[begin Text block]
The first round was held on 22 December 1991. None of the six candidates could reach 50% of the vote. Chairman of the Supreme Soviet of Adygea Aslan Dzharimov won the presidency defeating associate professor Pshimaf Khakuz of Krasnodar Polytechnic Institute in a runoff which held on 5 January 1992. Other candidates were people's deputy of Russia Aslanbiy Khutyz, deputy chairman of Maykop City Council Boris Merzakulov and director of Adygea Pedagogical College Kazbek Achmiz.

Kabardino-Balkaria 
The first round was held on 22 December 1991. None of the four candidates could reach 50% of the vote. The second round was scheduled on 5 January 1992. Deputy chairman of the Council of Ministers of Kabardino-Balkaria Valery Kokov ran uncontested after trucking company director Felix Kharayev withdrew his candidacy. Chairman of the Supreme Soviet Khachim Karmokov placed third and did not qualify for the runoff.

The Balkars massively boycotted the elections in pursuance of the decision of the "Congress of the Balkar People". This meeting in November 1991 proclaimed the creation of the "Republic of Balkaria" and formed the "National Council of the Balkar People". Sufiyan Beppayev, deputy commander of the Transcaucasian Military District, was elected its chairman.
[end Text block]
Problems:
• A. Summarize the text on the 1991–1992 presidential elections in Adygea and Kabardino-Balkaria in two sentences.
• B. According to the text on the Adygea and Kabardino-Balkaria presidential elections, who was elected chairman of the "National Council of the Balkar People"?
• C. Write the next paragraph of the text on the Adygea and Kabardino-Balkaria presidential elections.
[begin Data provided]
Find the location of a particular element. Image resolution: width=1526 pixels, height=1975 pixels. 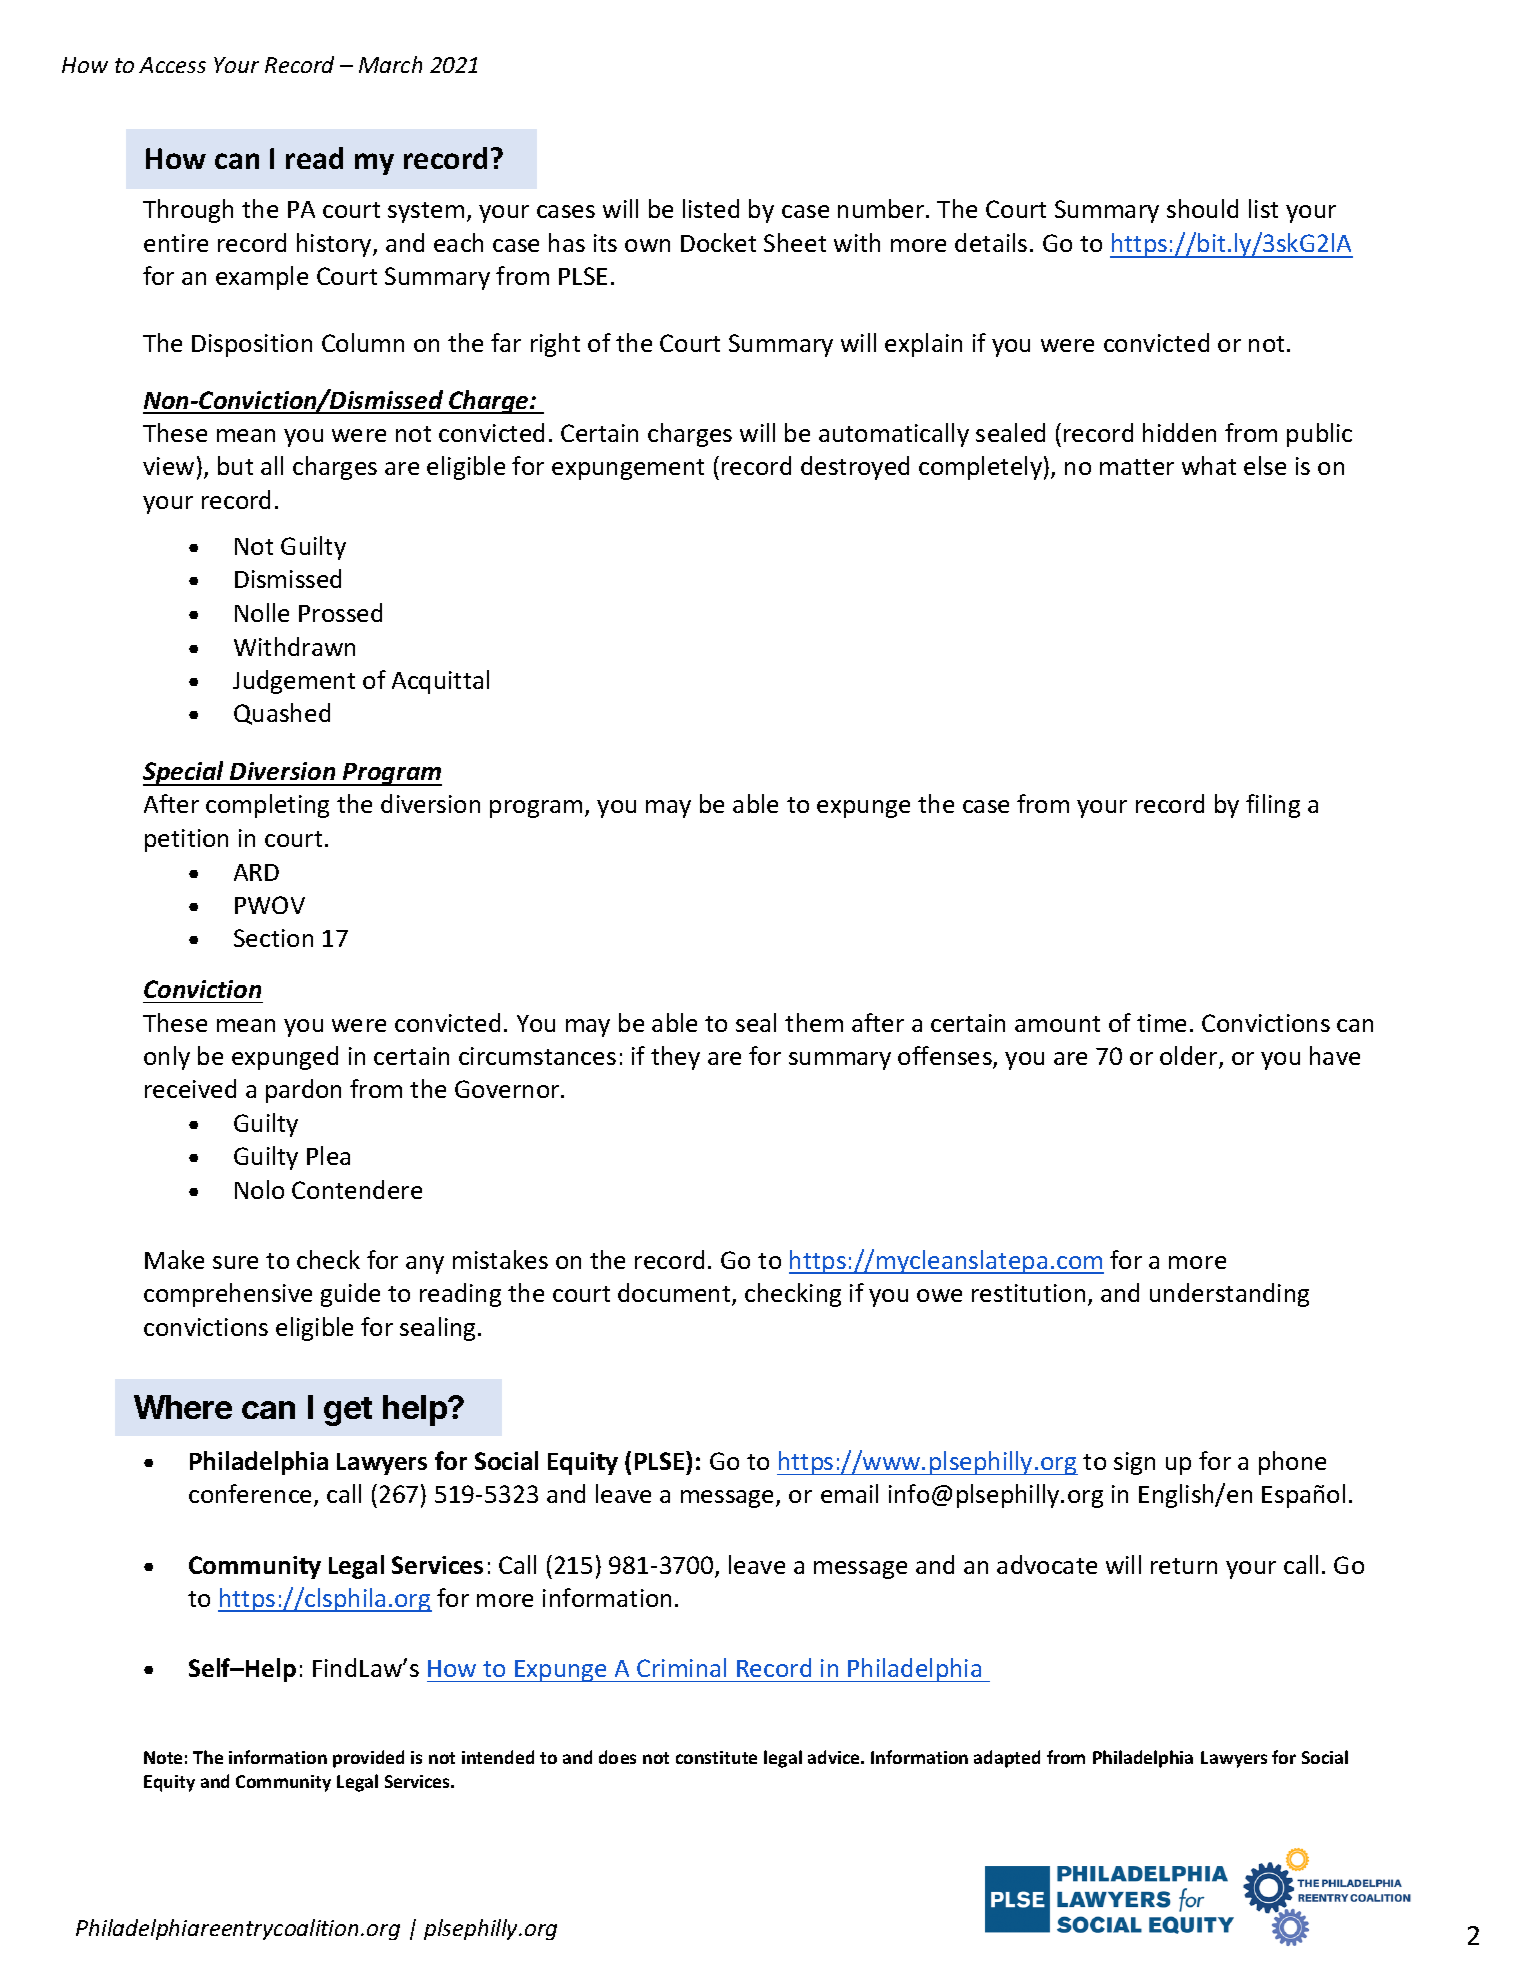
[end Data provided]
Task-by-task answers:
• A. In Adygea, no candidate reached 50% in the first round on 22 December 1991, and Supreme Soviet chairman Aslan Dzharimov won the presidency by defeating Pshimaf Khakuz in a runoff on 5 January 1992. In Kabardino-Balkaria, Valery Kokov ran uncontested in the second round after Felix Kharayev withdrew, while the Balkars massively boycotted the elections following a decision of the "Congress of the Balkar People".

• B. Sufiyan Beppayev, deputy commander of the Transcaucasian Military District.

• C.
The council decided to hold a "referendum" on December 29 among the Balkars on the creation of a new autonomous republic. Voting was organized not only in majority-Balkar settlements, but also in Nalchik. The positive expression of the will of the majority of Balkars and their subsequent boycott of the presidential elections (polling stations were not even opened in Balkar villages) allowed the national activists to deny Valery Kokov's right to be called the president of Kabardino-Balkaria.

Tuva 

Presidential elections in Tuva were held on 15 March 1992 despite the moratorium established by the Congress of People's Deputies of Russia. Tuva was proclaimed a sovereign state, the supremacy of Russian laws was denied until 2000 revision of the Constitution of Tuva.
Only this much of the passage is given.